- Theatrical release poster
- Directed by: Nadia Conners
- Written by: Nadia Conners
- Produced by: Rosie Fellner; Carlos Cuscó; Ari Taboada;
- Starring: Walton Goggins; Elizabeth Reaser; Rufus Sewell; Pedro Pascal; Eva De Dominici; Lois Smith;
- Cinematography: Robert Leitzell
- Edited by: Patrick Walsh; Todd Zelin;
- Music by: Eric Avery
- Production companies: Foton Pictures; Rosebud Pictures;
- Distributed by: Foton Distribution
- Release dates: March 11, 2024 (SXSW); April 11, 2025 (United States);
- Running time: 97 minutes
- Country: United States
- Language: English

= The Uninvited (2024 film) =

The Uninvited is a 2024 American comedy-drama film written and directed by Nadia Conners in her directorial debut. The film stars Pedro Pascal, Lois Smith, Elizabeth Reaser, Walton Goggins, Eva De Dominici, and Rufus Sewell. Its plot revolves around a stranger crashing a party which leads to a comedy of errors, and a reordering of life.

The Uninvited premiered at the South by Southwest Film Festival on March 11, 2024, and was released in the United States on April 11, 2025.

== Premise ==
Actress-turned-reluctant homemaker Rose (Elizabeth Reaser), and her agent husband Sammy (Walton Goggins) host a small party to impress a star client (Rufus Sewell), but tensions simmer beneath the glamorous façade when an elderly woman (Lois Smith) unexpectedly arrives, claiming the house was once hers.

== Cast ==
- Pedro Pascal as Lucian, a Hollywood star
- Walton Goggins as Sammy, Hollywood agent and Rose's husband
- Elizabeth Reaser as Rose, renowned stage actress turned Hollywood housewife and Sammy's wife
- Rufus Sewell as Gerald, Sammy's top client who arrives coked-out
- Eva De Dominici as Delia, ingénue
- Lois Smith as Helen, the confused elderly woman claiming to live in the couple's home

== Reception ==
 Metacritic, which uses a weighted average, assigned the film a score of 61 out of 100, based on nine critics, indicating "generally favorable" reviews.

The performances have been praised, especially Reaser and Smith.

Critics appreciated the film's visual style and the way it uses its setting—a sprawling Hollywood home—to create a sense of both intimacy and unease.

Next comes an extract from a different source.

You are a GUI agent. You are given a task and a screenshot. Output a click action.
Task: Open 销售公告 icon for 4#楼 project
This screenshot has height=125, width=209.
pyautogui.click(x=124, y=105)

Director Nadia Conners is praised for maintaining an intriguing tension throughout, and for a sharp character study and exploration of aging, gender roles, and Hollywood's superficiality.

The film won the Best Drama Feature at the 2024 San Diego International Film Festival.

== Release ==
The film had its world premiere at South by Southwest on March 11, 2024. It was released in the United States on April 11, 2025.